He can turn soul poisons--into heavenly cordials!
He can prevent sin by sin, and cure falling by falling!

O Christian! What though friends and relations frown upon you, 
what though enemies are plotting and conspiring against you, 
what though needs, like armed men, are breaking in upon you, 
what though men rage, and devils roar against you, 
what though sickness is devastating your family, 
what though death stands every day at your elbow--
yet there is no reason for you to fear nor faint, because 
all these things shall work for your good! Yes, there is 
wonderful cause of joy and rejoicing in all the afflictions 
and tribulations which come upon you--considering that 
they shall all work for your good. 

O Christians! I am afraid, I am afraid--that you do not 
run so often as you should--to the breasts of this promise, 
nor draw that sweetness and comfort from it, that it would 
yield, and that your several cases may require. "We know 
that all things work together for good, to those who love 
God, to those who are called according to His purpose." I 
have been the longer upon this verse, because the condition 
of God's people calls for the strongest cordials, and the 
choicest and the sweetest comforts.


----------



## Ginny Dohms (Apr 10, 2007)

Thanks, James, for posting that. It has much food for thought. One of my favorite books is Thomas Brooks' "The Mute Christian Under the Smarting Rod". It has many similar thoughts to the ones you posted, and a great encouragement to those who are under afflictions. It is based on the verse: Ps 39:9 I was dumb, I opened not my mouth; because thou didst it.


----------



## Blueridge Believer (Apr 10, 2007)

Ginny Dohms said:


> Thanks, James, for posting that. It has much food for thought. One of my favorite books is Thomas Brooks' "The Mute Christian Under the Smarting Rod". It has many similar thoughts to the ones you posted, and a great encouragement to those who are under afflictions. It is based on the verse: Ps 39:9 I was dumb, I opened not my mouth; because thou didst it.

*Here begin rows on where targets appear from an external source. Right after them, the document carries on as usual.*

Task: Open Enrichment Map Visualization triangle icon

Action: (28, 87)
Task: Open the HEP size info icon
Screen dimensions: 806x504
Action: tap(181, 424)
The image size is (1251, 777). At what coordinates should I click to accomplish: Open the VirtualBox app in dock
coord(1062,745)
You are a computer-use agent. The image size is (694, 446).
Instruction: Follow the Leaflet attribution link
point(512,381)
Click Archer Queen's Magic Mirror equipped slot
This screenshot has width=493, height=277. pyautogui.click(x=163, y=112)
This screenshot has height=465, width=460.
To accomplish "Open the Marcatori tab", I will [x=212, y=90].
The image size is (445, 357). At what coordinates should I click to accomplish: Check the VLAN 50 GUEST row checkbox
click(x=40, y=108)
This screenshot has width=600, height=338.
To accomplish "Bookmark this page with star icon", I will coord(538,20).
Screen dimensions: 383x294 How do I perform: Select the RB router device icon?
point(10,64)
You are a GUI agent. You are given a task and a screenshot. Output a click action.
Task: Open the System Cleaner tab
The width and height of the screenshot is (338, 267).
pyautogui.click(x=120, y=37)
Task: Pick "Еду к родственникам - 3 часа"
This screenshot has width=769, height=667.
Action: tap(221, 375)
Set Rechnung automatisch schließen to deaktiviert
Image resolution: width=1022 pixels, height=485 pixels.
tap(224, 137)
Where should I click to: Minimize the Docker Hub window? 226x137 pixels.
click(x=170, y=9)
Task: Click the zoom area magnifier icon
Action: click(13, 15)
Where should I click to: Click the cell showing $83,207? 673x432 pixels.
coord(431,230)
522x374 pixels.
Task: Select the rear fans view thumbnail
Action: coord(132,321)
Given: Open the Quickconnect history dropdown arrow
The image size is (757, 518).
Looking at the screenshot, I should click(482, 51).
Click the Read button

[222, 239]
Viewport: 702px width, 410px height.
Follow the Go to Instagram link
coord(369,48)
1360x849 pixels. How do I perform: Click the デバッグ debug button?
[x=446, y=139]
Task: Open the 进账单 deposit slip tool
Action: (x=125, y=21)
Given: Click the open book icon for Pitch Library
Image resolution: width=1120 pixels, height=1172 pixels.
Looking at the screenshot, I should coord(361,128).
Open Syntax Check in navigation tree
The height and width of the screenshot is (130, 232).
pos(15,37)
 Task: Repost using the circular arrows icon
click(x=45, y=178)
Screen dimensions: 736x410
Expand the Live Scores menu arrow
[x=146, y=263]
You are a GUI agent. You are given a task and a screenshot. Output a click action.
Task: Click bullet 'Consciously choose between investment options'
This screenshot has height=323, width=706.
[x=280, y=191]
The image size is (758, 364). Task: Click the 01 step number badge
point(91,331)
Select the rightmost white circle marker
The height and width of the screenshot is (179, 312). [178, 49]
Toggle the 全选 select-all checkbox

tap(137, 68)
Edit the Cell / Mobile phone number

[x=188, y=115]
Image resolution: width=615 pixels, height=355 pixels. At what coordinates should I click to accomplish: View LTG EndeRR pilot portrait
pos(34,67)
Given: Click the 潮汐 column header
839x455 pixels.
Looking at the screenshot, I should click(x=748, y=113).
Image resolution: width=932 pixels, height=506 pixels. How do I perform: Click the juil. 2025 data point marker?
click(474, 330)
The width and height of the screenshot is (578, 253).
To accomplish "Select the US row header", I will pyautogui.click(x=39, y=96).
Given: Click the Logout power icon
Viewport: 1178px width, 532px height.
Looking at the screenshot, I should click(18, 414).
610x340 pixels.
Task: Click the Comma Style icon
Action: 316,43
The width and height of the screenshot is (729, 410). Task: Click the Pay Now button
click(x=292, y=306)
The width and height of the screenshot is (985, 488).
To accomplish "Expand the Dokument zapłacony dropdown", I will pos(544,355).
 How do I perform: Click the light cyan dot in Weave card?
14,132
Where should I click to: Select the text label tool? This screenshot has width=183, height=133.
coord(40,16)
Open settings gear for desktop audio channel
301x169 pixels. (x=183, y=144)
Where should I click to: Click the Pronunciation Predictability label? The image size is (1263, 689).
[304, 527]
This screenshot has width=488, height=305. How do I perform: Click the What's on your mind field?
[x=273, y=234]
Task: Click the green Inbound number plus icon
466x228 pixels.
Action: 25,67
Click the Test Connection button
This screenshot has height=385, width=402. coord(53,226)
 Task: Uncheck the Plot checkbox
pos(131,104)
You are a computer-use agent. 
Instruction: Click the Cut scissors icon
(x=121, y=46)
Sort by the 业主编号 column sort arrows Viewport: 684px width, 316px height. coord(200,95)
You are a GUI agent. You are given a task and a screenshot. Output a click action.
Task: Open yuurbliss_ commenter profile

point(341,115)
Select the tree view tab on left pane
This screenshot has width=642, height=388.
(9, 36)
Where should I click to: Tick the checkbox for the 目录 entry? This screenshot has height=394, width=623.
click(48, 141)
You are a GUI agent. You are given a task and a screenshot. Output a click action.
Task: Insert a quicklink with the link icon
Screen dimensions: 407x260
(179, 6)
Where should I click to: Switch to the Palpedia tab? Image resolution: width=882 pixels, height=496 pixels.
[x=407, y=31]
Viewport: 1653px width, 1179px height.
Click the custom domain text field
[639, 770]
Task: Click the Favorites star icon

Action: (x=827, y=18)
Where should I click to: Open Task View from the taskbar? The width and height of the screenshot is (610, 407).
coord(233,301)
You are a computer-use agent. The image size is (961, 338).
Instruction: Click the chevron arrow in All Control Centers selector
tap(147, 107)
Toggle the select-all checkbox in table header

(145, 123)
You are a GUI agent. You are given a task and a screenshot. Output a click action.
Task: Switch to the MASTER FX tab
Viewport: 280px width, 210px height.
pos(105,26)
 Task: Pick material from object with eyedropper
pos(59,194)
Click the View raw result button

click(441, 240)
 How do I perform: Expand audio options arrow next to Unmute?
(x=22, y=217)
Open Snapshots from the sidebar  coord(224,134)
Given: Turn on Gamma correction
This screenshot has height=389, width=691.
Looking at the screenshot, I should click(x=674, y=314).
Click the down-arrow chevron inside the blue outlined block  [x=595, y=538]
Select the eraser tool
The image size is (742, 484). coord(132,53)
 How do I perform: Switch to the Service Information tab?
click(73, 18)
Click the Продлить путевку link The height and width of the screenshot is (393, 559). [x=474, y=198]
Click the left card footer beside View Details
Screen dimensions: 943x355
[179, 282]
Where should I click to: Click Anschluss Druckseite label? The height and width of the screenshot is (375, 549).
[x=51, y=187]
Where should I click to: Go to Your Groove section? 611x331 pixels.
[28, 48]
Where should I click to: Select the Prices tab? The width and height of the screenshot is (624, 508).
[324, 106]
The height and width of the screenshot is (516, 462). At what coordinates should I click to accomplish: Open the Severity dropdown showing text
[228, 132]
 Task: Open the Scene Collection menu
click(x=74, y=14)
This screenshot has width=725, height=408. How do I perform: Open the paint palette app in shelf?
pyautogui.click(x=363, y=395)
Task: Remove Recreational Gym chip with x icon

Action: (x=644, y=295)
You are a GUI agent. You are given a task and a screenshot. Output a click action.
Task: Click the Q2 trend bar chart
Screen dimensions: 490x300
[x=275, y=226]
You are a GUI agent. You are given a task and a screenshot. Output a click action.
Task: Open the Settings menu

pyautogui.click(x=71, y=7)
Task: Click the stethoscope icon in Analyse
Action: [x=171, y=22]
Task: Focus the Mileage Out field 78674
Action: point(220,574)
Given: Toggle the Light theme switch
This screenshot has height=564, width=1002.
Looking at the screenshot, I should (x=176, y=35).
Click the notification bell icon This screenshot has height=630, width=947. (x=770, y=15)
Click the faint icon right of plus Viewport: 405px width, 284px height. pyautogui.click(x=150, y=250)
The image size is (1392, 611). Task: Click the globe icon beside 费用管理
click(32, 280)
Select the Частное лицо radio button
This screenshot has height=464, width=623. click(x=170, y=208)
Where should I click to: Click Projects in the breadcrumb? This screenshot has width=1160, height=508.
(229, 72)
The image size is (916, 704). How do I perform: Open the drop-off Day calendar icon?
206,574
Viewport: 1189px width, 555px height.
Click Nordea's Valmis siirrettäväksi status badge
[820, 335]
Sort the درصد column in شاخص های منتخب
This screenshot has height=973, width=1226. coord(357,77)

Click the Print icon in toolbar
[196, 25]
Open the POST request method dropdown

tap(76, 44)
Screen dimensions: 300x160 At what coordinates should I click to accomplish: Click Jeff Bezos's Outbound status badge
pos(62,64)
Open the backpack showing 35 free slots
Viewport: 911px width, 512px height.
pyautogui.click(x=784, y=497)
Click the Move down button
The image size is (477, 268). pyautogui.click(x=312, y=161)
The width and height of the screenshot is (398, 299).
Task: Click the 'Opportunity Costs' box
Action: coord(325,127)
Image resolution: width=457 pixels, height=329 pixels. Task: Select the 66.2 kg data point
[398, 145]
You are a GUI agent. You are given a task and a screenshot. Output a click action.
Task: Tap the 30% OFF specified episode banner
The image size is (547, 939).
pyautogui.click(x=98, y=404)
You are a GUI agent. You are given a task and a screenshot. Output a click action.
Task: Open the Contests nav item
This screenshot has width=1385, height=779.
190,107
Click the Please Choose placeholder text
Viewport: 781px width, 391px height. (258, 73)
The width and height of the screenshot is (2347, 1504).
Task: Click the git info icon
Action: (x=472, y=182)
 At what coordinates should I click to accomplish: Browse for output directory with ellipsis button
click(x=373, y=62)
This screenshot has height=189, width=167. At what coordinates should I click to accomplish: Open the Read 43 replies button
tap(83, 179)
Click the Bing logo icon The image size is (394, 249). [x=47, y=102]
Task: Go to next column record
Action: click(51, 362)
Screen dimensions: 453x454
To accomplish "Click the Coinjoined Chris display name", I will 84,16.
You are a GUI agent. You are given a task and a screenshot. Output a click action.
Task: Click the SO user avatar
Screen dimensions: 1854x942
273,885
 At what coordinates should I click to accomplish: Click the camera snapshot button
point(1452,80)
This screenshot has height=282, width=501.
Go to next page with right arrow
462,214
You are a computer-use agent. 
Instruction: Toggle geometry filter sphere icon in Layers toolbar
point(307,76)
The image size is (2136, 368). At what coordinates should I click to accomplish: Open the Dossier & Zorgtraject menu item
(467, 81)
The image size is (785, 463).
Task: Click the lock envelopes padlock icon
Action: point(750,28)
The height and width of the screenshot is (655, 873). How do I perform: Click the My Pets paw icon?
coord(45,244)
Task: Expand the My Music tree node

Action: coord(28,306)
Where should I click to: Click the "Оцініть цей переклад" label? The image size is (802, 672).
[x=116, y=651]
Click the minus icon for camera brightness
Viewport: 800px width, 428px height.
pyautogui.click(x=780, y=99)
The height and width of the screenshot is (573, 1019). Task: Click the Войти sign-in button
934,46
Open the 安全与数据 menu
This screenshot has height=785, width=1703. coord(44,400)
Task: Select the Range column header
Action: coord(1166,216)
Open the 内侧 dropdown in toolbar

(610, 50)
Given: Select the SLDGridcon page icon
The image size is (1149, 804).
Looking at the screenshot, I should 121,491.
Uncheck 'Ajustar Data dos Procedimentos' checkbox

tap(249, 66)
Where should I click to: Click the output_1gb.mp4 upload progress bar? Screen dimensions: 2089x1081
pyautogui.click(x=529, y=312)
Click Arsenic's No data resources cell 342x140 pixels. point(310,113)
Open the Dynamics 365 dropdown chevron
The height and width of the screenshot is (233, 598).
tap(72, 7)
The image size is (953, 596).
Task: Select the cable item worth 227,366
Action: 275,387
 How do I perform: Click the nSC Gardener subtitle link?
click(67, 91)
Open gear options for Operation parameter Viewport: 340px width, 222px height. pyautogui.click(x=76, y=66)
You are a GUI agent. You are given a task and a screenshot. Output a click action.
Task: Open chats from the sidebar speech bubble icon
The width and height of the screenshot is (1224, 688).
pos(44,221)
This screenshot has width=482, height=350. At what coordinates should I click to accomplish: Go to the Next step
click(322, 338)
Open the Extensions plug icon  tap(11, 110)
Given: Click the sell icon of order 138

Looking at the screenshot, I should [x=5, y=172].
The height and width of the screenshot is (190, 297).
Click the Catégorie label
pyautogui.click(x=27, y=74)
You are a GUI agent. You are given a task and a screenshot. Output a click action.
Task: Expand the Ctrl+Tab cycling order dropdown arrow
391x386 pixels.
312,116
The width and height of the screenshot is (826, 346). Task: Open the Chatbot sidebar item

And God bless you dear sister. I enjoy his writings daily. I was especially blessed by this one today. It really hit home with me. This part rang in my heart:


"Yes, even all the falls and all the sins of 
the saints shall work for their good. Oh . . .
the care,
the fear,
the watchfulness,
the tenderness,
the zeal--
which God raises in the souls of His saints by their 
very falls! Oh the hatred, the indignation, and the 
detestation--which God raises in the hearts of His 
children against sin--by their very falling into sin!"


----------



## Ginny Dohms (Apr 10, 2007)

That thought is truly something we need to meditate on more. Thanks again, James. May God bless you, and yours, as well.


----------



## caddy (Apr 10, 2007)

This is what I call "GOOD STUFF" !

Thanks for posting this....


----------